A new investigation has revealed that UK gambling companies are secretly sharing users’ data with Facebook’s parent company, Meta, without permission. This could be a serious breach of data protection laws.
Many gambling websites embed the hidden tracking tool, Meta Pixel. This tool collects user activity, including the pages they visit and the buttons they click. It then shares this data with Meta, which profiles users as gamblers and targets them with casino and betting ads.
By law, companies must get explicit consent before using or sharing personal data for marketing. However, as reported in The Guardian recently, testing by the Observer on 150 gambling websites found that many ignored these rules.
The investigation found that 52 gambling websites, including prominent names like Hollywoodbets, Sporting Index, Bwin, Lottoland, 10Bet and Bet442, automatically sent data to Meta as soon as their pages loaded. This happened before users had a chance to accept or reject tracking.
The result? Facebook flooded users with casino and gambling ads.

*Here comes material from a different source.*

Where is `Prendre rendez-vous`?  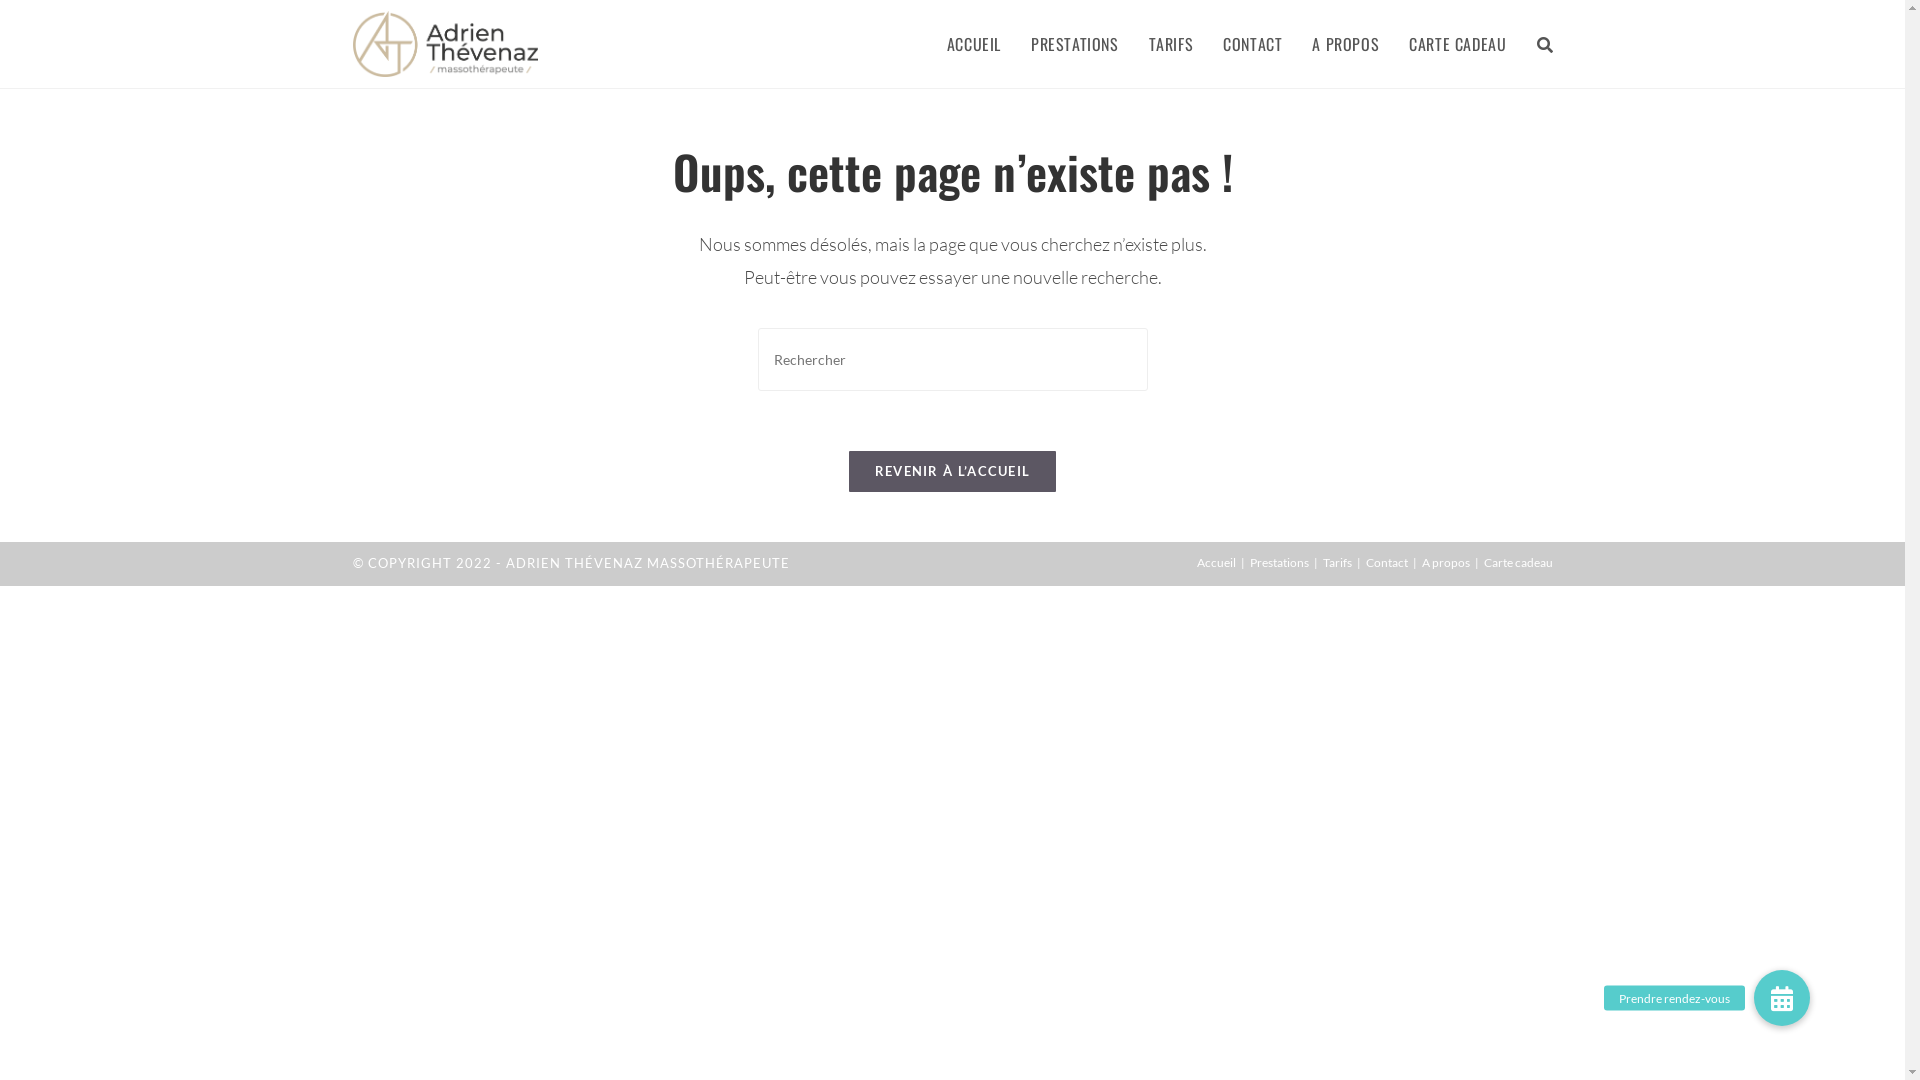
Prendre rendez-vous is located at coordinates (1782, 998).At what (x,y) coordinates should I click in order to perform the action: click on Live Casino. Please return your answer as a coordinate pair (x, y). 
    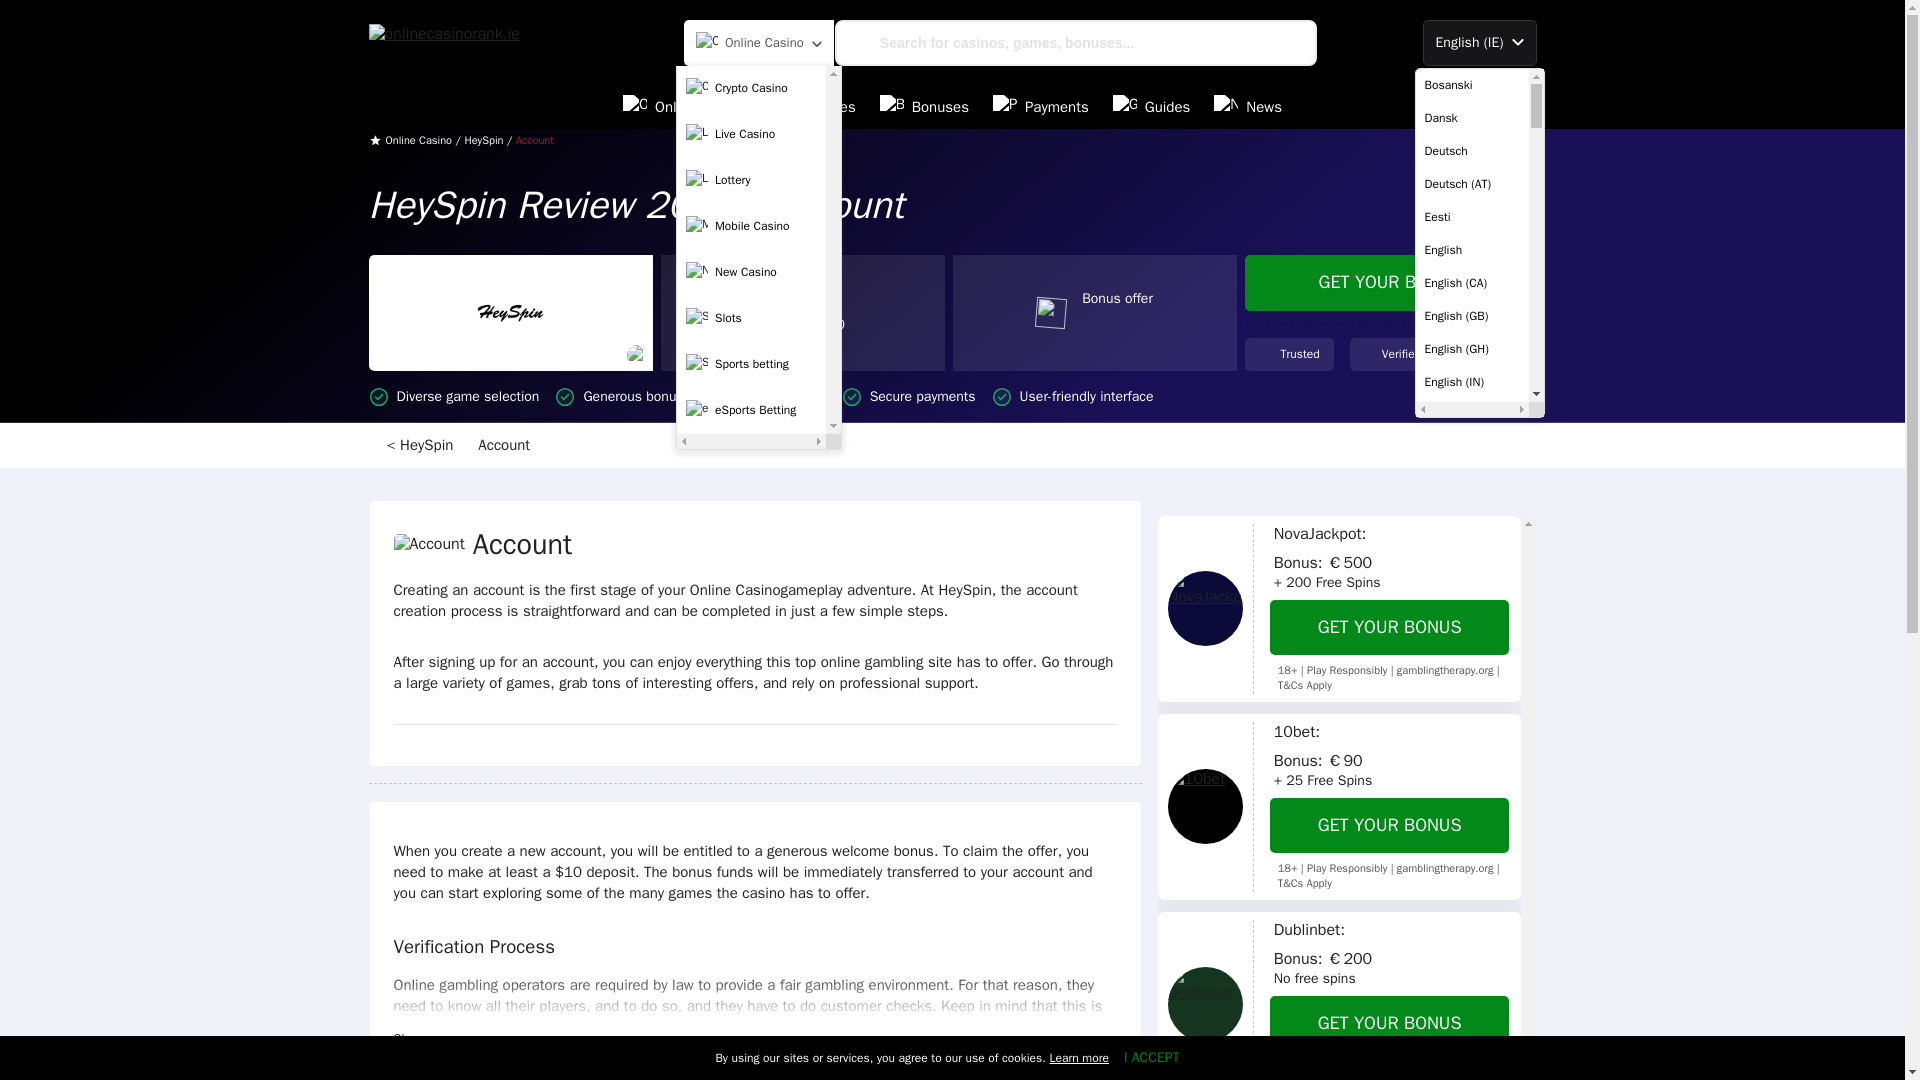
    Looking at the image, I should click on (751, 134).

Following visits to multiple gambling sites, a reporter received an avalanche of advertisements from 49 different brands. This means that not just websites shared their data unlawfully, but others, too.
Even companies that followed data rules, such as Ladbrokes, Sky Bet, BetVictor, Tombola and Bet365, unknowingly benefited from the profiling. This shows that the gambling industry still has issues with how it handles personal data.
Politicians and experts have condemned the practice. Former Conservative leader Iain Duncan Smith called for an “immediate intervention.”
He warned that gambling companies’ marketing tactics are “out of control.” He said that the current regulations are “failing to protect users.”
Wolfie Christl, a data privacy expert, said, “Meta is complicit and must be held accountable.” He accused the company of ignoring illegal data-sharing practices while continuing to profit from them.
The Betting and Gaming Council (BGC) pointed to the fact that advertising must comply with rigid guidelines. They added that previous government research didn’t prove a link between exposure to advertising and developing a gambling problem.
This isn’t an isolated incident. Gambling firms have mishandled user data before. In September, the Information Commissioner’s Office (ICO) reprimanded Sky Betting & Gaming for using advertising cookies without permission. The company blamed a technical error but has since changed its approach.
According to a High Court ruling in England and Wales, Sky Betting and Gaming, owned by Flutter Entertainment, was also recently found guilty of unlawful data use. The case was brought by a customer who complained that Sky Betting and Gaming sent him targeted marketing messages between 2017 and 2019, despite being clearly addicted to gambling.
The UK Gambling Commission (UKGC) recently introduced new rules to stop companies from cross-selling different gambling products to the same customers. However, no regulation prevents firms from using Meta’s profiling to attract new users. The UKGC also recently launched a consultation on proposed new rules aimed at making gambling in Britain safer and fairer, as recommended by the White Paper of the Gambling Act Review.
The ICO has warned that companies must use tracking tools lawfully and transparently. The ICO said they would take further action with fines of up to £500,000. A spokesperson told the Observer, “Too often, there is a lack of accountability for how these tools collect and use people’s personal information, with poor transparency and deceptive design.”
Gambling firms react
After being contacted by the Observer, several gambling companies changed their websites. Some disabled Meta Pixel entirely, while others updated their tracking settings to prevent automatic data sharing.
Bwin, who shared data without consent, admitted to an ‘internal error’ and vowed to fix the issue. But, despite criticism, some remained silent. Hollywoodbets, who sponsor Premier League football club Brentford, say it complied with regulatory requirements but did not comment further. Bet365, Lottoland declined to comment, and Sporting Index and 10Bet didn’t respond to the Observer’s requests.
Experts fear that fierce marketing tactics could make gambling addiction worse. Professor Heather Wardle, a gambling researcher at Glasgow University, described this unchecked advertising as “hugely risky.”
Meta did not comment on the Observer’s findings and says businesses using its tools must gain user consent. However, critics argue that the company does little to enforce these rules. Mounting pressure may force regulators to take more decisive action. For now, the scandal has exposed yet another example of how personal data is being misused in the digital age.
The public and lawmakers are now closely observing developments to see if authorities will hold Meta and gambling firms accountable. If authorities don’t enforce stricter regulations, similar data misuse cases may go unchecked. It is crucial for regulatory bodies to take swift action against any breaches.
While the digital age has brought convenience for gamblers, increased advancements in technology and clever ways to exploit online security means that all safeguards to protect user privacy must be more potent. Holding companies accountable reinforces public trust in the platforms and the gambling industry. Continuous exploitation of users and their data undermines the integrity of the entire industry.